Two national titles, two Heisman Trophy winners, and the second-winningest coach in Division One history. But, as dominant as Coach Bowden was on the field, he was even more impactful in his players’ lives.
“He was a minister with a whistle around his neck,” said Bobby Butler, a former cornerback of Coach Bowden’s.
Butler was also a part of Coach Bowden’s first recruiting class with the Florida State Seminoles. Soon after arriving on campus, he’d learn how important the three F’s were to Coach Bowden.
“He always talked about faith, family, and football, in that order. So his dreams still came through and true because he kept God, faith first. And the guy won everything, two national titles, a couple of Heisman Trophy winners, and had we not played Miami we probably would’ve had five or six more National Titles,” said Butler.
In 1977, Bowden was still making a name for himself and FSU was not yet a powerhouse. Even so, it only took one conversation for Butler to commit to the Noles.
Butler said, “Me and my parents met with Coach Bowden, and probably for the next 45 minutes to an hour we just talked. And when we walked out of the room I turned to my mom and said, ‘Mom, I’m playing for that guy.’ And my mom said, ‘You can’t make that decision right now. You have to take all your visits.’ And I said, ‘Mom, I’m playing for this guy.’ right?

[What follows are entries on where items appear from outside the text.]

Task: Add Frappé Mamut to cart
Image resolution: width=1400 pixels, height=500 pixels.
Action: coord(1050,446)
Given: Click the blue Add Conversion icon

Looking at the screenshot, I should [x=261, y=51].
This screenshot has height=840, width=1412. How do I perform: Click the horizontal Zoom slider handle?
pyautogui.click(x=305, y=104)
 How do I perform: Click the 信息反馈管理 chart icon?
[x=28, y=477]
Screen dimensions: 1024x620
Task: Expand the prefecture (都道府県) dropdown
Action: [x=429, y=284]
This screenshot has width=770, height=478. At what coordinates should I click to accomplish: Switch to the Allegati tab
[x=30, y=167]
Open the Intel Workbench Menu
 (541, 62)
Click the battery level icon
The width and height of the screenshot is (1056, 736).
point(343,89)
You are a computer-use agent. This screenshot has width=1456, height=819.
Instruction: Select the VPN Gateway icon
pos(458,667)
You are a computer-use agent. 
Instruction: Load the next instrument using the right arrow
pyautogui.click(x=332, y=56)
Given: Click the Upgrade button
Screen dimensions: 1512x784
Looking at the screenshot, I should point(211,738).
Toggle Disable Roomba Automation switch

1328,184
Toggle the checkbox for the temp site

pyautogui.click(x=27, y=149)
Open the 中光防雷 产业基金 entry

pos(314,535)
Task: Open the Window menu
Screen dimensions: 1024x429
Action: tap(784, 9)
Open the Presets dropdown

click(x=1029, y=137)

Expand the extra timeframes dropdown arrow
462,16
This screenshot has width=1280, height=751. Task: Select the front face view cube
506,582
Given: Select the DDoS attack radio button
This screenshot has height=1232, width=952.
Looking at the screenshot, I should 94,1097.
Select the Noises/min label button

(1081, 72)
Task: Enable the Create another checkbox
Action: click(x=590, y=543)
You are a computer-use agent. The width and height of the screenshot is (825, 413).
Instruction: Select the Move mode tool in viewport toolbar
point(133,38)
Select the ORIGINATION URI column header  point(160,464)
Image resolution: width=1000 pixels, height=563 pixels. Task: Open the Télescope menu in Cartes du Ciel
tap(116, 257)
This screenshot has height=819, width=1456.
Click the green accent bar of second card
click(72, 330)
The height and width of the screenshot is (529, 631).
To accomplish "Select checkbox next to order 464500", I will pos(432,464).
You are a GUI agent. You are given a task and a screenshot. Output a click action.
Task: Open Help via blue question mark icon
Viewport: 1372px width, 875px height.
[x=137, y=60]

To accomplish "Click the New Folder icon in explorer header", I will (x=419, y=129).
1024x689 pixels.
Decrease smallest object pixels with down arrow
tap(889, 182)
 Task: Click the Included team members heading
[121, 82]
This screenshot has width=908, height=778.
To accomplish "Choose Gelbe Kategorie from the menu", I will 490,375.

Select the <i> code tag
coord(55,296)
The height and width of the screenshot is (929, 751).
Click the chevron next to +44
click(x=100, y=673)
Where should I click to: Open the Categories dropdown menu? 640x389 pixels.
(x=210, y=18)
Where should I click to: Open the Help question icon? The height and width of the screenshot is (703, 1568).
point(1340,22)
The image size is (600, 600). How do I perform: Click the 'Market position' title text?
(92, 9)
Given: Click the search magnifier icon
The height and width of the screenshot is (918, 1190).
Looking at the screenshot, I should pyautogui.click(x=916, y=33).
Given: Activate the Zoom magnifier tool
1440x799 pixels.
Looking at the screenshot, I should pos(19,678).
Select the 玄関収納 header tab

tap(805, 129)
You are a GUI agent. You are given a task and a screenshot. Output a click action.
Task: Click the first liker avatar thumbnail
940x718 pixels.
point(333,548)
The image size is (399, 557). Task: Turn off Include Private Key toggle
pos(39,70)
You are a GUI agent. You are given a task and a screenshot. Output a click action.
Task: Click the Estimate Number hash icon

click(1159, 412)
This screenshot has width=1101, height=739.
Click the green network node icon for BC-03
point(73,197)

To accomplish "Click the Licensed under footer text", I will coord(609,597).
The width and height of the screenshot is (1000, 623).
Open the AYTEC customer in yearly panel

And I didn’t connect the dots at that point, but he was just like my dad.”
Butler told me Coach Bowden always made them feel like family and he wasn’t someone you ever wanted to let down.
As Butler prepares for Coach’s funeral, he knows Bowden would want just one thing.
“He’s always going to have that come to Jesus moment with you, you know, and I really love him for that. So for me personally, I know that what he would want more than anything is to help the Kingdom of God grow and to lead people to the Lord,” said Butler.
On Friday, according to FSU Athletics, Bowden will lie in the rotunda of the state Capitol in Tallahassee, from 10 a.m. to 1 p.m. At 2 p.m., he will lie in the Moore Athletic Center located at Doak Campbell Stadium in Tallahassee for a public viewing that will last until 7 p.m.
Bowden’s public funeral on Saturday will be held at Florida State’s Tucker Civic Center, beginning at 11 a.m. The funeral will be live-streamed on Seminoles.com.
Bowden will then make a final trip to his alma mater, Samford University in Birmingham, Alabama, on Sunday, where he will lie at Reid Chapel from 4 to 6 p.m. Bowden will then be buried in nearby Trussville, Alabama, in a private service.